Government not doing enough to keep tabs on northern food subsidy program: audit – CP
by ahnationtalk on November 25, 2014553 Views
Source: The Canadian Press
Nov 25, 2014
By Steve Rennie
THE CANADIAN PRESS
OTTAWA _ Canada’s auditor general says unscrupulous retailers may be abusing the federal program aimed at helping to offset the high cost of food in the North.
Michael Ferguson’s latest report says Aboriginal Affairs and Northern Development Canada doesn’t know if local retailers are passing on Nutrition North program subsidies to consumers as required, or are instead pocketing some of the savings themselves.
The auditors also had problems with the fact that the department doesn’t collect reliable data on the profit margins of retailers in order to determine whether consumers are benefiting from the full subsidy.
The report calls that a “missed opportunity” to ensure the program is transparent and to ease some long-standing public skepticism about the program’s effectiveness and efficiency.
The northern food-subsidy program, which has an annual budget of $60 million, replaced the old food mail program in 2011. Nutrition North bases its subsidy rates on the remoteness of the communities it serves.
Some places, such as the isolated Nunavut community of Grise Ford, qualify for the full $16-per-kilogram subsidy. Other less remote communities get subsidies as low as five cents a kilogram.
But Ferguson’s team found problems with the way Aboriginal Affairs and Northern Development determined how much each community is subsidized.
The auditors zeroed in on two remote communities in northern Ontario, both about the same distance to the nearest town and lacking year-round road access. One is eligible for a subsidy of $1.60 per kilogram; the other only five cents a kilogram.
“Aboriginal Affairs and Northern Development Canada has not managed the program to meet its objective of making healthy food more accessible to residents of isolated northern communities as it has not identified eligible communities on the basis of need,” the report said.
The department told Ferguson’s team it has looked at expanding the full subsidy to around 50 fly-in northern communities, but doing so would increase the cost of the program by $7 million each year.
The Conservative government has defended the Nutrition North program, saying it has given more people in isolated and remote communities access to healthy and perishable foods.
But the auditors found some decidedly unhealthy foods are being subsidized.
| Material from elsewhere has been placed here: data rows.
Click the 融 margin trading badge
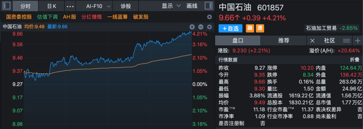This screenshot has width=363, height=129. coord(249,28)
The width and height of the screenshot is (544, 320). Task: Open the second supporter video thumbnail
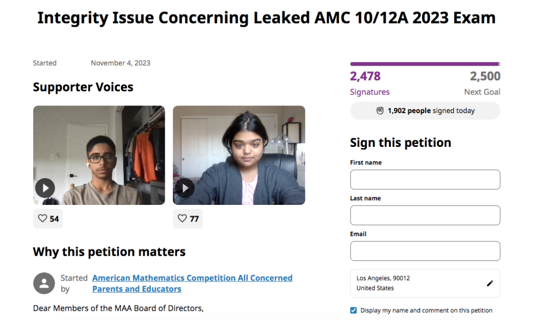click(x=239, y=155)
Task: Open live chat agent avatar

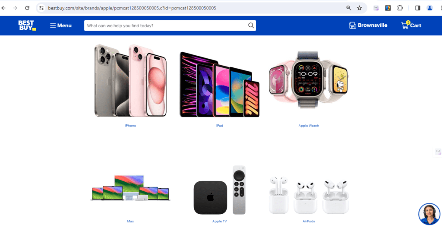Action: click(429, 214)
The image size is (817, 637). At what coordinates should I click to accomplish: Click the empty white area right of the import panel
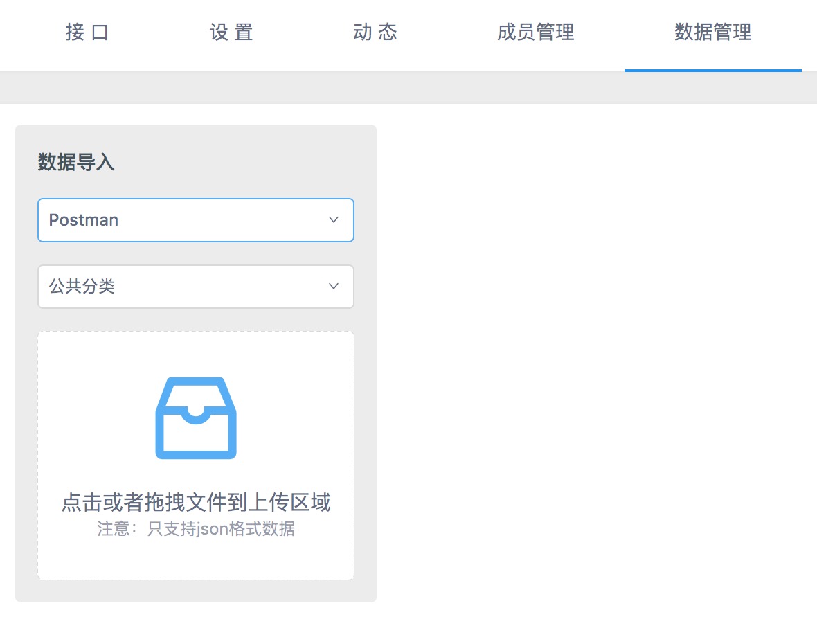coord(589,346)
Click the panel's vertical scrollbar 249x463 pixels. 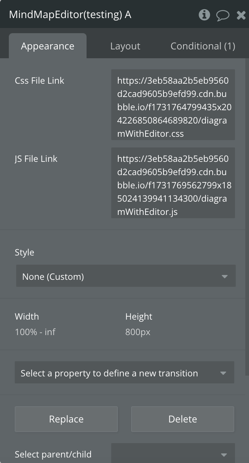click(247, 217)
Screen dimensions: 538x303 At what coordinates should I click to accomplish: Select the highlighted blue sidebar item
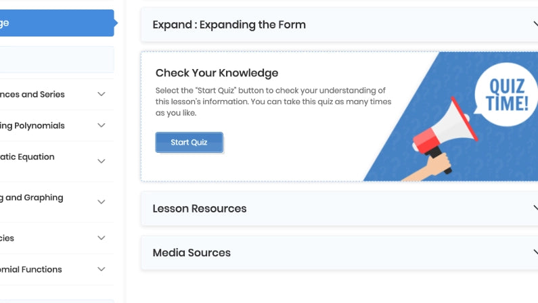pyautogui.click(x=54, y=23)
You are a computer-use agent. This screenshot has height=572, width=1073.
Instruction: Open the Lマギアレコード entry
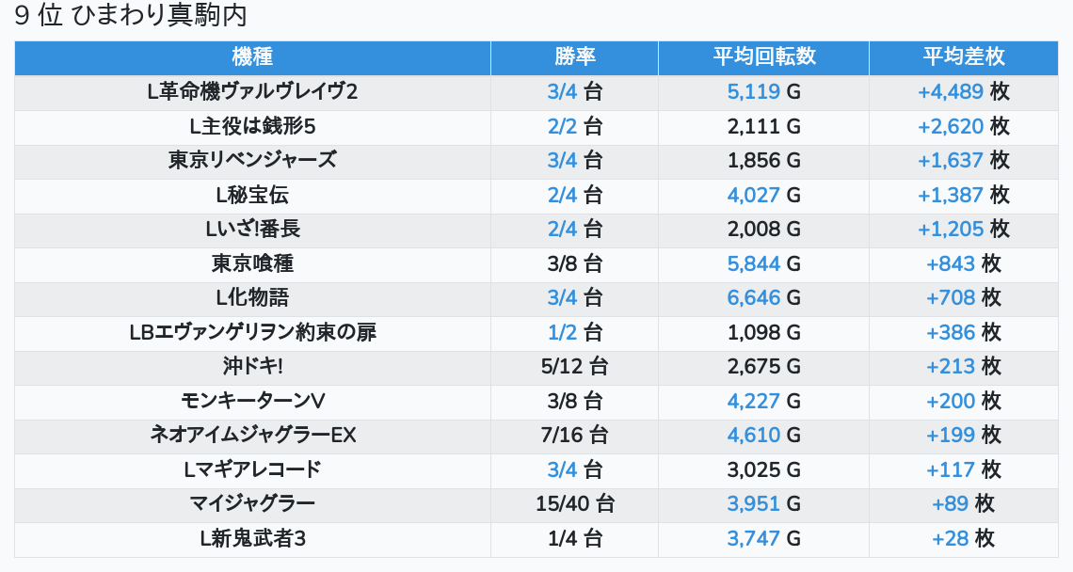click(252, 469)
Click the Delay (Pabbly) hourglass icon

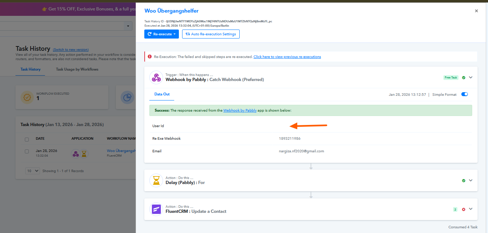tap(156, 180)
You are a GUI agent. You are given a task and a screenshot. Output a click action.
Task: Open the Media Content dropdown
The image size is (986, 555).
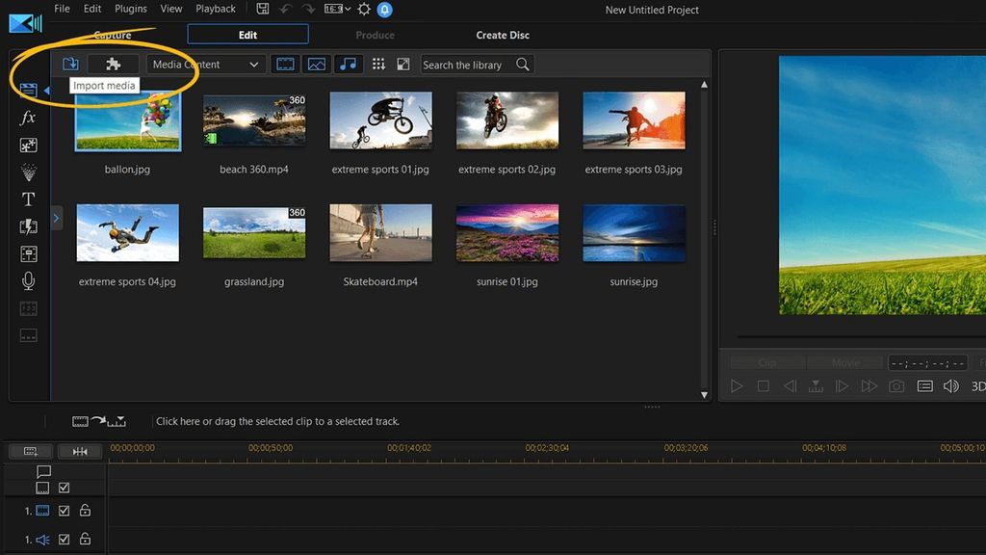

Ice cream, bacon and processed cheese spread qualify for the lower of the program’s two subsidy levels.
Other foods that used to be subsidized under the food mail program, such as canned goods and rice, have been dropped.
The Conservative government, which is made aware of the contents of auditor’s reports in advance and given the opportunity to respond before they are released publicly, announced last week it would spend another $11.3 million on the program over the next year.
Conservative MP Mark Strahl, the parliamentary secretary for Aboriginal Affairs and Northern Development, denied that the timing of the announcement had anything to do with the release of Ferguson’s report.